## PROVIDED RECORDS

▼

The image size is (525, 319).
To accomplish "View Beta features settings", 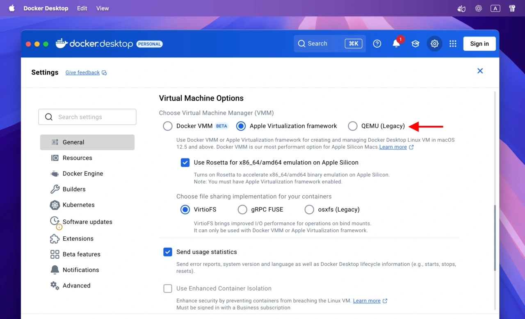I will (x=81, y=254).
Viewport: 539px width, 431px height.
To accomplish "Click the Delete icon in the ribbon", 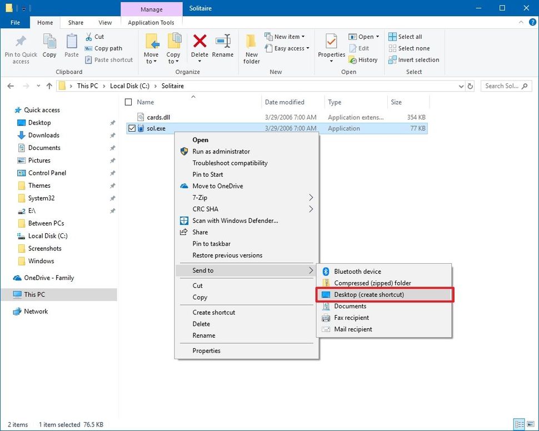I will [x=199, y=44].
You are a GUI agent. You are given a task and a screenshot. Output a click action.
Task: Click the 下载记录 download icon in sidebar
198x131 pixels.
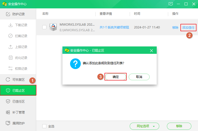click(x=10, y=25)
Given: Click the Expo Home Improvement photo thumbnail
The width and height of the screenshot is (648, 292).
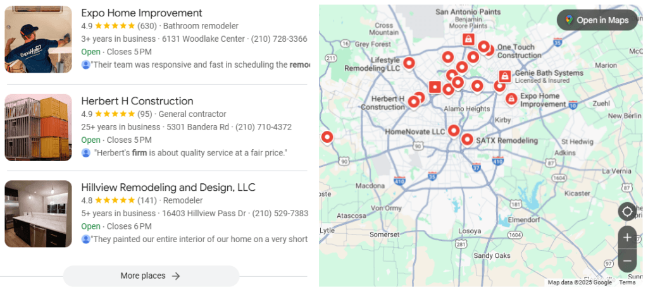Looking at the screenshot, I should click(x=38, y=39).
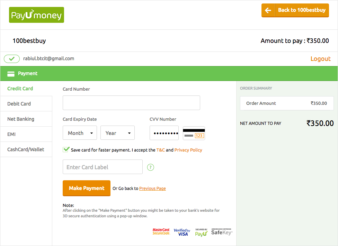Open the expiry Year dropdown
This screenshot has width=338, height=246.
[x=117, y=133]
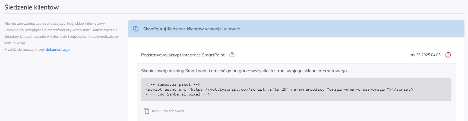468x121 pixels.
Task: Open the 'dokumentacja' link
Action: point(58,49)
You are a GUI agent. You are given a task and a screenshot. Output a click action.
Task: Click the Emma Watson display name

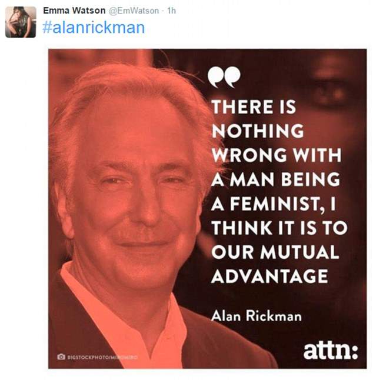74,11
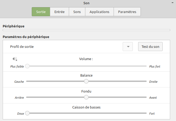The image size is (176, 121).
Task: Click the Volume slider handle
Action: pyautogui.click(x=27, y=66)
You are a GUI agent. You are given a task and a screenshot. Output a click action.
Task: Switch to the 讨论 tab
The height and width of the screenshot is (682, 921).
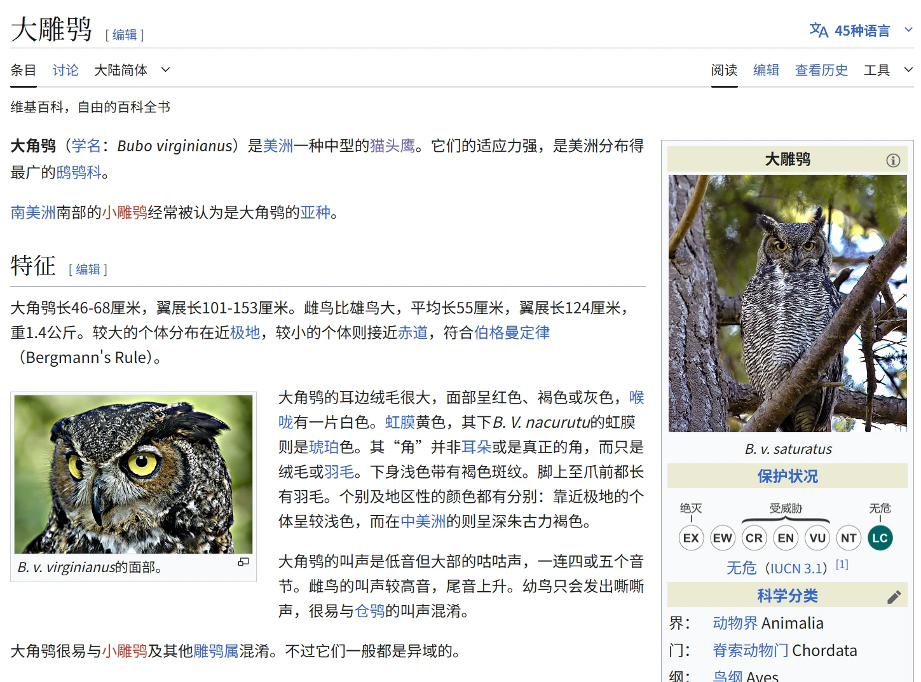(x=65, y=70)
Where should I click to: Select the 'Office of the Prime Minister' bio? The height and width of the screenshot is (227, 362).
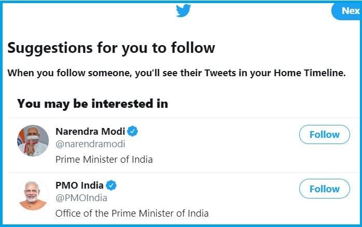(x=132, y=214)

▲
▼

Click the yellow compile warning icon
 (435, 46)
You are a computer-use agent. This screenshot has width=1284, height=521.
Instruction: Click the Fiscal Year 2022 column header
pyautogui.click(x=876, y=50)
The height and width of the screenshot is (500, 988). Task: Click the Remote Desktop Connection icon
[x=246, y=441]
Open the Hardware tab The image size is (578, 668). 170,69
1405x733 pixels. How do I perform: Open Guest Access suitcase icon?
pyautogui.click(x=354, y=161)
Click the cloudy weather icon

▲

## PROBLEM DETAILS
What is needed is a verbatim copy of every line in the records above from the one containing "You are a computer-use" down to the one containing "Click the cloudy weather icon", both included, and nothing more.

## WRITTEN SOLUTION
You are a computer-use agent. This screenshot has width=1284, height=521.
Instruction: Click the Fiscal Year 2022 column header
pyautogui.click(x=876, y=50)
The height and width of the screenshot is (500, 988). Task: Click the Remote Desktop Connection icon
[x=246, y=441]
Open the Hardware tab The image size is (578, 668). 170,69
1405x733 pixels. How do I perform: Open Guest Access suitcase icon?
pyautogui.click(x=354, y=161)
Click the cloudy weather icon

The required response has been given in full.